The medium was adjusted to have a pH value of 6.5 and then sterilized under pressure for 20 minutes at 120° C. After being cooled, the medium was inoculated with a loopful of Monascus purpureus (NBRC 4478) obtained by slant culture on a YM agar medium, and cultivated by shaking for 2 days at 30° C. to obtain a seed culture solution. 5 ml of the thus-obtained seed culture solution was inoculated in 100 ml of a YM culture medium, which was sterilized as described above, and the resultant was subjected to main culture by shaking for 3 days at 30° C. After the main culture, the culture was centrifuged (9,000 rpm, 10 min) to separate a supernatant from fungus bodies. The obtained supernatant showed an optical absorbance of 0.2 at a wavelength of 500 nm in 1/100 dilution in distilled water. The supernatant was added with an equal amount of ethanol, and the whole was stirred, and further centrifuged (9,000 rpm, 10 min) to eliminate water-insoluble dyes. The obtained supernatant was concentrated to dry to obtain a water-soluble red dye. The dye was mixed with ethanol at a ratio of dye/ethanol=10.0/90.0, and then the mixture was sufficiently stirred for dissolution and filtered through a Floropore Filter (trade name: manufactured by Sumitomo Electric Industries, Ltd.) having a pore size of 0.45 μm under pressure, to thereby prepare an ink 6.

Culture Examples 1 to 4

In a 5-liter Sakaguchi flask, 1 liter of a YM culture medium same as in the Ink Production Example 6 was charged. After being adjusted to have a pH value of 6.5, the medium was sterilized under pressure for 20 minutes at 120° C. After being cooled, the medium was inoculated with a loopful of Monascus purpureus (NBRC 4478) obtained by slant culture on a YM agar medium, and cultivated by shaking for 2 days at 30° C. to obtain a seed culture solution.
On the other hand, in a 1-liter glass jar, 450 ml of a YM culture medium same as described above was charged, then sterilized under pressure for 20 minutes at 120° C. After being cooled, the medium was inoculated with the seed culture solution by 10% (v/v).

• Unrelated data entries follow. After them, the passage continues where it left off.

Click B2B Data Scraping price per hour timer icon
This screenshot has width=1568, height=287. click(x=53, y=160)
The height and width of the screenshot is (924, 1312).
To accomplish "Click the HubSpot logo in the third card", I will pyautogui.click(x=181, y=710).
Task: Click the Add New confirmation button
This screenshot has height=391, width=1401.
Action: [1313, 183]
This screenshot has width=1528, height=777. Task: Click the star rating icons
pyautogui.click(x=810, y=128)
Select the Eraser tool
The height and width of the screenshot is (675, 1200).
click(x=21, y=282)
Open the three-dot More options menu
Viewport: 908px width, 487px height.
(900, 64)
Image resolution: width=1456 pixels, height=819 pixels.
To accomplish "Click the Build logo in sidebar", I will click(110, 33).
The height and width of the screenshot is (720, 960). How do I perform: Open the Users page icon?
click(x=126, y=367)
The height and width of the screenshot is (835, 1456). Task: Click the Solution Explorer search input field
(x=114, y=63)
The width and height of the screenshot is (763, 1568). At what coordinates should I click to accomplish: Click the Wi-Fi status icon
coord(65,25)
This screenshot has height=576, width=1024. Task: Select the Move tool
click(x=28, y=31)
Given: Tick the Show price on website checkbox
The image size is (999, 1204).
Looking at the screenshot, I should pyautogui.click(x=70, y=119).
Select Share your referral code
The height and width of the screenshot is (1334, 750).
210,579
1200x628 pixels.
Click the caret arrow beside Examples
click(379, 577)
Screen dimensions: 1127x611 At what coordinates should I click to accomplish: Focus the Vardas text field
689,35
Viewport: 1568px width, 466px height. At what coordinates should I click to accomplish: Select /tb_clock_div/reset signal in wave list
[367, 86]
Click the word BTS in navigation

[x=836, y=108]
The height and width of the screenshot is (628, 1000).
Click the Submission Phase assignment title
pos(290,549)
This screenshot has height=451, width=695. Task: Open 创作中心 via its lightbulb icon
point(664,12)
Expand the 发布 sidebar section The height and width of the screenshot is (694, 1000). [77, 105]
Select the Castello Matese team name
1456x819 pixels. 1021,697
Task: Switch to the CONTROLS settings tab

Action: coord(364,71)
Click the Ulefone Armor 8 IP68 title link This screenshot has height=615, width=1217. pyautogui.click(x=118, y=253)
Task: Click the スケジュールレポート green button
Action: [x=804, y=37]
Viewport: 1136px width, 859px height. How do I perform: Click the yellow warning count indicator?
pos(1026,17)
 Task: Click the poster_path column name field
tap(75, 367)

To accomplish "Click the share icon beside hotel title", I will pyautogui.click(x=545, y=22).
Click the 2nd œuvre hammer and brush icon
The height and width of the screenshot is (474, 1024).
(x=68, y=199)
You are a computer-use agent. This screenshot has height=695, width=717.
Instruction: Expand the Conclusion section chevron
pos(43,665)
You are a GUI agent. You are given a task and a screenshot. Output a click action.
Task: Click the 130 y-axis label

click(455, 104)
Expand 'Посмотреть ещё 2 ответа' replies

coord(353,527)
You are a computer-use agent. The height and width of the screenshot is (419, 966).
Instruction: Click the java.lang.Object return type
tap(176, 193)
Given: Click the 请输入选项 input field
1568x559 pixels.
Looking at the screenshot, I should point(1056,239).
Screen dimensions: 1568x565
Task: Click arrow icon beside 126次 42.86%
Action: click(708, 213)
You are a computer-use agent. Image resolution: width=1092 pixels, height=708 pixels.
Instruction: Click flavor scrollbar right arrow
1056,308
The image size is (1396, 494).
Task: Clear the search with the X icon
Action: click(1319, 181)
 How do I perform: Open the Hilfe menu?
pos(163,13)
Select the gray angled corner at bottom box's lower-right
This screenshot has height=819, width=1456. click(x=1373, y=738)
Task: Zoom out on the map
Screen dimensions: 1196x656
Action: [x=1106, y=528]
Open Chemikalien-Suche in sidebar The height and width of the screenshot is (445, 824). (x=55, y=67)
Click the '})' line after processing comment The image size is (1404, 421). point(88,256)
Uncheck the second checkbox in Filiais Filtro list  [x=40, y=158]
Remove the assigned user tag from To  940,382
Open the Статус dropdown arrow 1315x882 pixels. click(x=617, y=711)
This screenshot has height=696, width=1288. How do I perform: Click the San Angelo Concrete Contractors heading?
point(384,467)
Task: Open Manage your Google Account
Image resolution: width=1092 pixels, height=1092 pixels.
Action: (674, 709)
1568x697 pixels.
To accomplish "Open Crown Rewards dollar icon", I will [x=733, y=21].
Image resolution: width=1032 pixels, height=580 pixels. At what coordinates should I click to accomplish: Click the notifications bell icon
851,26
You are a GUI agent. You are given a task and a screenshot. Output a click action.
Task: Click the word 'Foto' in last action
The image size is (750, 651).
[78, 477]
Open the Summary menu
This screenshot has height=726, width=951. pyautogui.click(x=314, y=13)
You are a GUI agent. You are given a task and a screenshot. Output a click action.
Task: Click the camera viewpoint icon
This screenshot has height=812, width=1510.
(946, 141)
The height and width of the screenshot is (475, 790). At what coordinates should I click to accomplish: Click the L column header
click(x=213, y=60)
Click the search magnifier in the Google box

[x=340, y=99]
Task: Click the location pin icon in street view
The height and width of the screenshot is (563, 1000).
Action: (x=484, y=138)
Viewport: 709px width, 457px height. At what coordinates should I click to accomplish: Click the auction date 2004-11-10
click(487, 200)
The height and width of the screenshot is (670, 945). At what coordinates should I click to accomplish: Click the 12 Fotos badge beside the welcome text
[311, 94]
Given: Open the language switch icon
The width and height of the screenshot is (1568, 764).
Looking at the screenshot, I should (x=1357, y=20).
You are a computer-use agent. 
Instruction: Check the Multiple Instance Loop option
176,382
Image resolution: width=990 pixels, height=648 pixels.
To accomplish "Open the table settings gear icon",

Shaking culture under aeration was conducted for 7 days at 30° C. while pH of the culture was maintained at pH 4.0 from the beginning of the culture by utilizing as a pH regulating agent sulfuric acid in the Culture Example 1, phosphoric acid in the Culture Example 2, or acetic acid in the Culture Example 3. In the Culture Example 4, the medium was adjusted to have a pH value at the beginning of the culture of 6.5, and cultivated without pH control. The production amount of monascorubrin in the culture obtained in the Culture Examples 1 to 4 was measured by HPLC. Conditions of HPLC analysis were taken from a method described in WO 02/088265. Obtained results are shown in Table 2.

TABLE 2

Production amount

pH regulating Controlled of monascorubrin

agent pH (mg/L)

Culture Example 1 Sulfuric acid 4.0 220.5

Culture Example 2 Phosphoric acid 4.0 259.6

Culture Example 3 Acetic acid 4.0 953.5

Culture Example 4 None None 7.4
As shown in Table 2, the amount of monascorubrin was significantly increased by a culture under an acidic condition, and was further increased by employing acetic acid as a pH regulating agent, in comparison with a mineral acid such as sulfuric acid or phosphoric acid. Rubropunctatin and monascorubrin obtained by such culture method can be employed in an addition reaction with an amino compound, thereby obtaining a water-soluble dye in a more efficient manner.

Ink Production Example 7

The culture obtained in the Culture Example 3 was centrifuged (9,000 rpm, 10 min) to separate a supernatant and fungus bodies. The obtained dye-containing wet fungus bodies were lyophilized to determine its water content, which was 75.6 mass %.
400 g of the obtained wet fungus bodies was added with 10 liters of ethyl acetate, and the whole was stirred for 1 hour and filtered with a filter paper to separate a filtrate and fungus bodies. The aqueous phase was removed from the filtrate to obtain an ethyl acetate layer. The obtained ethyl acetate extract was rinsed twice by adding an equal amount of water. The ethyl acetate extract after rinsing was dried by concentration to obtain a red-orange dye containing monascorubrin and rubropunctatin.
10.8 g of the obtained red-orange dye was added with acetonitrile to obtain 2095 ml of an acetonitrile solution containing the red-orange dye. An equal amount of aqueous solution of monosodium glutamate (30 mg/ml) was added thereto, and the mixture was reacted for 3 days at room temperature while the mixture was stirred, and was dried by concentration to obtain a water-soluble dye. The obtained dye was mixed such that a ratio of dye/glycerin/diethylene glycol/acetylenol/water was 2.5/7.5/7.5/0.1/82.4 (mass ratio), and the mixture was sufficiently stirred to dissolve the components. After that, the mixture was filtered through a Floropore Filter (trade name: manufactured by Sumitomo Electric Industries, Ltd.) having a pore size of 0.45 μm under pressure, to thereby prepare an ink 7.
After the reaction for forming the water-soluble dye by the addition of monosodium glutamate, monascorubrin and rubropunctatin in the reaction liquid were analyzed by reverse phase HPLC, but monascorubrin and rubropunctatin were not detected. Also on a liquid obtained by diluting the reaction liquid with distilled water to 1/100, an absorbance at 500 nm was measured as 0.68.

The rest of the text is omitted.